• _Directions_
An exact copy of all the data is the required output.
START Source data
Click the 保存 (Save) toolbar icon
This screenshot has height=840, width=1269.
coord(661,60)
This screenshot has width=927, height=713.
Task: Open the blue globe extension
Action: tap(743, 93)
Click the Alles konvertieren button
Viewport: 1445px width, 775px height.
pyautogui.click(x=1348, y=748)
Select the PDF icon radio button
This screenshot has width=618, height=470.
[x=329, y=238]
END Source data
• _Answer to the exercise_
Click the 保存 (Save) toolbar icon
This screenshot has height=840, width=1269.
coord(661,60)
This screenshot has width=927, height=713.
Task: Open the blue globe extension
Action: tap(743, 93)
Click the Alles konvertieren button
Viewport: 1445px width, 775px height.
pyautogui.click(x=1348, y=748)
Select the PDF icon radio button
This screenshot has width=618, height=470.
[x=329, y=238]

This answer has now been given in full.